Pour avoir manqué une série d'objectifs beaucoup plus abordables, l'AS Monaco se retrouve au pied d'une montagne. C'est l'OL qui débarque au Louis-II, un champion fort de ses six points d'avance sur Bordeaux et d'une assurance retrouvée depuis le 4-2 infligé à l'outrecuidant rival girondin, dimanche dernier. Ricardo l'a reconnu : faute d'un succès cet après-midi, l'AS Monaco, en position de glisser dans un sens ou dans le mauvais, pourrait dire adieu à ses rêves européens. Et se concentrer sur le sauvetage des meubles, à savoir le maintien en L1.

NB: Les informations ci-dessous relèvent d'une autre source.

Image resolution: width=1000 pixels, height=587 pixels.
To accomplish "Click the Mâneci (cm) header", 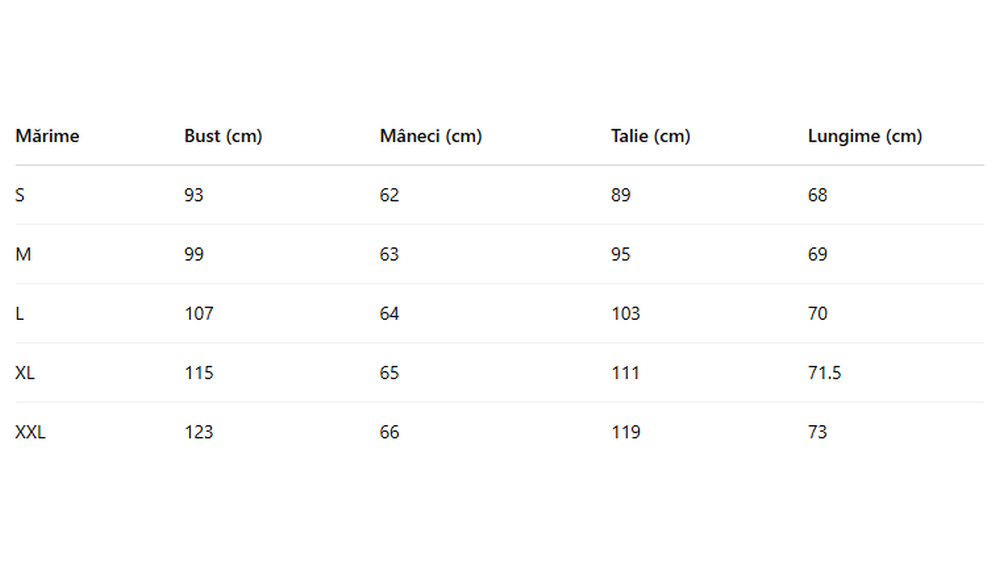I will pos(430,136).
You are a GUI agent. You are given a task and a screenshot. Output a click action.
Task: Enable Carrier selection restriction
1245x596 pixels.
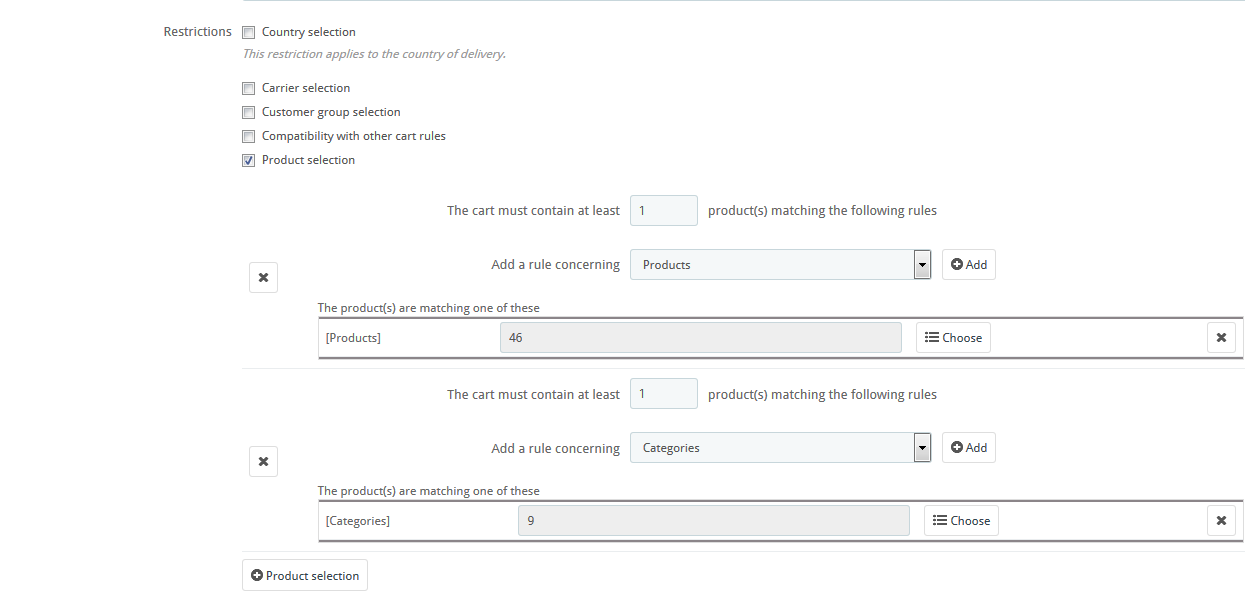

Une fois n'est pas coutume, on va jouer un samedi à 16 heures au Louis-II, alors que la Principauté fête ce week-end les 50 ans du Prince Albert. On imagine aisément que ce Lyon proche de la 7e couronne, même privé de Govou et Juninho (blessés) n'est pas disposé à faire cadeau des trois points. D'ailleurs, Alain Perrin l'a signalé : il suffirait d'un accroc pour relancer Bordeaux. Lyon veut éviter ça. Si Monaco (sans victoire depuis six matches) s'efforce de croire en ses chances, ce n'est pas sur la foi de ses dernières prestations, moyennes ou carrément désespérantes. Mais comme dit Ricardo : « Il ne faut pas essayer de comparer Monaco et Lyon. Sur un match, tout est possible. Surtout si on arrive à ouvrir le score rapidement ».
Sans Ménez
Marquer un but à Coupet, trouver enfin le déclic... Monaco en rêve, qui n'a trouvé le chemin des filets qu'une fois lors de ses six derniers matches. Jérémy Ménez (adducteurs) a dû renoncer, après Flavio Roma. Bakar et Piquionne devraient être réunis devant. Almiron et Monsoreau reviennent, le milieu argentin étant chargé (avec Pokrivac) de redonner des couleurs à un milieu monégasque trop timoré à Nancy. Côté Lyonnais, Benzema pourrait de nouveau se décaler sur le côté et laisser l'axe à Fred, de retour en grande forme.